**EXERCISE INSTRUCTIONS:** Count the lines in the records below that contain the word "chevron". Give only the number.
= = = = =
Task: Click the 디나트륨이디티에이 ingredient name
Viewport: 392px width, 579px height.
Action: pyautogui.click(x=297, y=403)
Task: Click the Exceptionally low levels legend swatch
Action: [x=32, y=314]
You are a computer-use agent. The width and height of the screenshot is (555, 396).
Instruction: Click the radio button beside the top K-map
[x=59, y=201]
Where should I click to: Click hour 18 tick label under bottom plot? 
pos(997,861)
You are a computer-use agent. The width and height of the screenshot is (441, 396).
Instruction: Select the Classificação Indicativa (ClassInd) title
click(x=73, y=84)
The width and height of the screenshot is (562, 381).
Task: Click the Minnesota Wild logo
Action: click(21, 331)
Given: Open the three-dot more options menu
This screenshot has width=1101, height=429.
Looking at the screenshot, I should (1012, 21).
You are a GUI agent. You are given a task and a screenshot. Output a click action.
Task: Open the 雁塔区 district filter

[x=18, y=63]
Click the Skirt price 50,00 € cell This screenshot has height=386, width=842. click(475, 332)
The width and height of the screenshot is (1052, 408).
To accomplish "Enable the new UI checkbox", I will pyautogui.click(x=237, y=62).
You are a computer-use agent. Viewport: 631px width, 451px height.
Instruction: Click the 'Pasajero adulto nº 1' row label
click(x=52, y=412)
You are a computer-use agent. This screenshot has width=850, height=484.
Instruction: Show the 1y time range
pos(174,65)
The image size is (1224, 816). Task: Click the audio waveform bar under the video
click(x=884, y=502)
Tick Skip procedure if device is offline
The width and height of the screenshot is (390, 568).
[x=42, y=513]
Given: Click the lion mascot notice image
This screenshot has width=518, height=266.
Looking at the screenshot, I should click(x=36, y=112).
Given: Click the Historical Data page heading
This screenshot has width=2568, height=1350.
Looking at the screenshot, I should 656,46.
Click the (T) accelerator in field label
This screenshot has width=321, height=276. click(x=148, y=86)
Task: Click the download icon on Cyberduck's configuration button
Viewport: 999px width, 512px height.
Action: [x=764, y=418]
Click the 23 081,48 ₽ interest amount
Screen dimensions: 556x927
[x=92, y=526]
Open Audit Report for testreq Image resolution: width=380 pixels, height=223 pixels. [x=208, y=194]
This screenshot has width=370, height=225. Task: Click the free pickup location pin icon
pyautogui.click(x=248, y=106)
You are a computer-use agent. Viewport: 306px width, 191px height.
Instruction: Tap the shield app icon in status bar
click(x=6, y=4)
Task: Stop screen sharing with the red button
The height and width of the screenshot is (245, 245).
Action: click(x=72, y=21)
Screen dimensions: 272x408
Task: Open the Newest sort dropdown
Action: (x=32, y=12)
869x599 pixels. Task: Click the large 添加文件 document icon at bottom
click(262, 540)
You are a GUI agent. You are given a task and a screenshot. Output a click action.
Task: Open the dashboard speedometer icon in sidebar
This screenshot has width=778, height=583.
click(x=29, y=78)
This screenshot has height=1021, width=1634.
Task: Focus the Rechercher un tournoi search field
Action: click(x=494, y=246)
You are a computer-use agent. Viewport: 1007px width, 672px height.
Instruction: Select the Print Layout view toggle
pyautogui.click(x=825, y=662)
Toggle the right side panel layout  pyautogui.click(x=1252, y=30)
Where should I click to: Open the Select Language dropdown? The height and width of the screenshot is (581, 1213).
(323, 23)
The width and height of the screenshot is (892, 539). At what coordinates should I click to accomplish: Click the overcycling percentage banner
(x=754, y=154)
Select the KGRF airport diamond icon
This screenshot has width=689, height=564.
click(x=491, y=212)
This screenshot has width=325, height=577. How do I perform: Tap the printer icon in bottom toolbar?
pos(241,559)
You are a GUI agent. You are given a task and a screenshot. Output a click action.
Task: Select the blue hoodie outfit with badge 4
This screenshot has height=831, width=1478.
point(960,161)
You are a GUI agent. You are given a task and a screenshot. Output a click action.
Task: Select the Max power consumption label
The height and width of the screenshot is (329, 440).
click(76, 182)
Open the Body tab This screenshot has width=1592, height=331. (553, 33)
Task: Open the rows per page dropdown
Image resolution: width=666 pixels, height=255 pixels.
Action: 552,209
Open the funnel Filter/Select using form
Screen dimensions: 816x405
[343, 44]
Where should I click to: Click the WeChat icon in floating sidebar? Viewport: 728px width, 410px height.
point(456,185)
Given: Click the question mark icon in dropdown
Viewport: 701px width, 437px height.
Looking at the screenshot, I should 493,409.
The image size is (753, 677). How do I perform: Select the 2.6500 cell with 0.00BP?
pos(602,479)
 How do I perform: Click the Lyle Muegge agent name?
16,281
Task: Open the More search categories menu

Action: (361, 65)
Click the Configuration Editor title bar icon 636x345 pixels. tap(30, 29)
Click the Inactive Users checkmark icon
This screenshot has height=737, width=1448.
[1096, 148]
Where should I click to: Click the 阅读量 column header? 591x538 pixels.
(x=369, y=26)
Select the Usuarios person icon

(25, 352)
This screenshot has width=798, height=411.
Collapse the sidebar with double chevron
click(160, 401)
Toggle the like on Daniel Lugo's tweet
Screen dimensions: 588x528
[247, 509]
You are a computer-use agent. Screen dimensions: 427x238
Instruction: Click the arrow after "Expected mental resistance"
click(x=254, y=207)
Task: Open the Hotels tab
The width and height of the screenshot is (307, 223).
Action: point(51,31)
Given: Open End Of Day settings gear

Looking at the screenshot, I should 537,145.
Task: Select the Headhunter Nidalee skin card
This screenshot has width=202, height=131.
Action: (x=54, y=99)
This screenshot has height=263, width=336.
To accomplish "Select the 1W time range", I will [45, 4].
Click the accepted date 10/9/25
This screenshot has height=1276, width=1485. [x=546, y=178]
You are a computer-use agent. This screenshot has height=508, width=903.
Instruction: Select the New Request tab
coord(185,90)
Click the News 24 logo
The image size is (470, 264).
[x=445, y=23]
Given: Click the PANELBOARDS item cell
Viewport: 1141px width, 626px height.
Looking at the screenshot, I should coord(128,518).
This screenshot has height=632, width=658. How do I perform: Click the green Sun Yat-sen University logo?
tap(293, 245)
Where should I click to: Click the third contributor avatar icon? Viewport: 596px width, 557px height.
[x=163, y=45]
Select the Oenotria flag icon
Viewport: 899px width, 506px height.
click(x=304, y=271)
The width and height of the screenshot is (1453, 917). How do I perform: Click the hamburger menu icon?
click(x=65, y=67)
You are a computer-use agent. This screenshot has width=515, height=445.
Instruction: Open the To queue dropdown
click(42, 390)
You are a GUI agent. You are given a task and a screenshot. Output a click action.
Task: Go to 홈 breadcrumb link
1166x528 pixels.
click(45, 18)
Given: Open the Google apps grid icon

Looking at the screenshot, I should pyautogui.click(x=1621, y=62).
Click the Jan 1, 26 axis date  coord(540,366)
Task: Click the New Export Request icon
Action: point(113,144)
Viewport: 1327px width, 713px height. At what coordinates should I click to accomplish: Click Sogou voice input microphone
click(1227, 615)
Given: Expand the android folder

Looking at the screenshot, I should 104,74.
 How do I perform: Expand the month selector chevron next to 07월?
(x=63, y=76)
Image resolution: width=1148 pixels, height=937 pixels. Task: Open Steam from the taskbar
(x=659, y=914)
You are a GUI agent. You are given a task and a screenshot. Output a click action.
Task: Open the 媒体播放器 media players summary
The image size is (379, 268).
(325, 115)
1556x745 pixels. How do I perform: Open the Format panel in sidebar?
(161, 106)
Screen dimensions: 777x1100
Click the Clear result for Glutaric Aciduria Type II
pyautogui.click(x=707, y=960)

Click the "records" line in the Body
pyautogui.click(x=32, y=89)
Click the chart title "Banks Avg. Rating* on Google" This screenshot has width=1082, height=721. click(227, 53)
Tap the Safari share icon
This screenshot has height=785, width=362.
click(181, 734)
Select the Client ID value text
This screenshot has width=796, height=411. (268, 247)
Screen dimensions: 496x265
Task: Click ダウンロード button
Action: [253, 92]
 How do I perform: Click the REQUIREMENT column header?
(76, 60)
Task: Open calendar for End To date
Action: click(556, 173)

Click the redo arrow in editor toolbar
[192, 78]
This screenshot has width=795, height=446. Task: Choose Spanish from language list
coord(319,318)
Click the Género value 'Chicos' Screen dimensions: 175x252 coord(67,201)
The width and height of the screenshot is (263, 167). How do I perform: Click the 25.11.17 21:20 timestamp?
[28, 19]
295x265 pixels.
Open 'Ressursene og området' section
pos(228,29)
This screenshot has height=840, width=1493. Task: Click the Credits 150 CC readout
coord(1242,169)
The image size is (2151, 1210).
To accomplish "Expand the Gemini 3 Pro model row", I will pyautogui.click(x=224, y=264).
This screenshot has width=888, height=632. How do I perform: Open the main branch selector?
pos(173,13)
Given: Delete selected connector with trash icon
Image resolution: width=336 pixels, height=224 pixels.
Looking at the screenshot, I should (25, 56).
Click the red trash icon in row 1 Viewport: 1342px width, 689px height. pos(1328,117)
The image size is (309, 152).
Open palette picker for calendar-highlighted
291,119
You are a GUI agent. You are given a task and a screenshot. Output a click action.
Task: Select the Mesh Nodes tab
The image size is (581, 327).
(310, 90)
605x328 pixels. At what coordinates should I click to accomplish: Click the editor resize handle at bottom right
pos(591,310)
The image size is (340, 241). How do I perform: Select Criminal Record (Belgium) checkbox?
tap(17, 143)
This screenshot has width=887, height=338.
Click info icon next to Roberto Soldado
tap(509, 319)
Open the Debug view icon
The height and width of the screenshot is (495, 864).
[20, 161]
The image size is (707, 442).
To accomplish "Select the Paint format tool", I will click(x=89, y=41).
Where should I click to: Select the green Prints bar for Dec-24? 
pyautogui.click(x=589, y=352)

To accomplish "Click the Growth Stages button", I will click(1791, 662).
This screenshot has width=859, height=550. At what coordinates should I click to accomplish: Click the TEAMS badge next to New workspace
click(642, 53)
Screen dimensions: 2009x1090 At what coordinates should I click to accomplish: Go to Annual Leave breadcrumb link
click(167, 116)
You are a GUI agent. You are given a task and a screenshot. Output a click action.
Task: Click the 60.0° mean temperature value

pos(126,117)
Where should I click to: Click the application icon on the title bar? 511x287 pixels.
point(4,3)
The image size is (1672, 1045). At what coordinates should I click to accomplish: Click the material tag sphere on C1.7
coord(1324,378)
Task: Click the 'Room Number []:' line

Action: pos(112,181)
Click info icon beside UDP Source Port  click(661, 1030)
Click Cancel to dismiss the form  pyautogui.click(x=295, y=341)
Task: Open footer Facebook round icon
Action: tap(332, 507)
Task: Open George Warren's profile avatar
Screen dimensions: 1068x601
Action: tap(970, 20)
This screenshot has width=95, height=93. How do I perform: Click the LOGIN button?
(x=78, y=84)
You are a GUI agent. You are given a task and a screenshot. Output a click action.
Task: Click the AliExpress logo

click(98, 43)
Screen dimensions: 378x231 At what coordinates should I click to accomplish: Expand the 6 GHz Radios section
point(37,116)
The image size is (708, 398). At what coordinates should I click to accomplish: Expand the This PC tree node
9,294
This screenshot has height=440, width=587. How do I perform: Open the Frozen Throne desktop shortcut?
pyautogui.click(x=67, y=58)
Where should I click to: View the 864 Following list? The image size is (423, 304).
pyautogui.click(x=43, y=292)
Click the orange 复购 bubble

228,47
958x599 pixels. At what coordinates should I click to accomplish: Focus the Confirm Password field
= = = = =
**ANSWER TO THE EXERCISE:** 2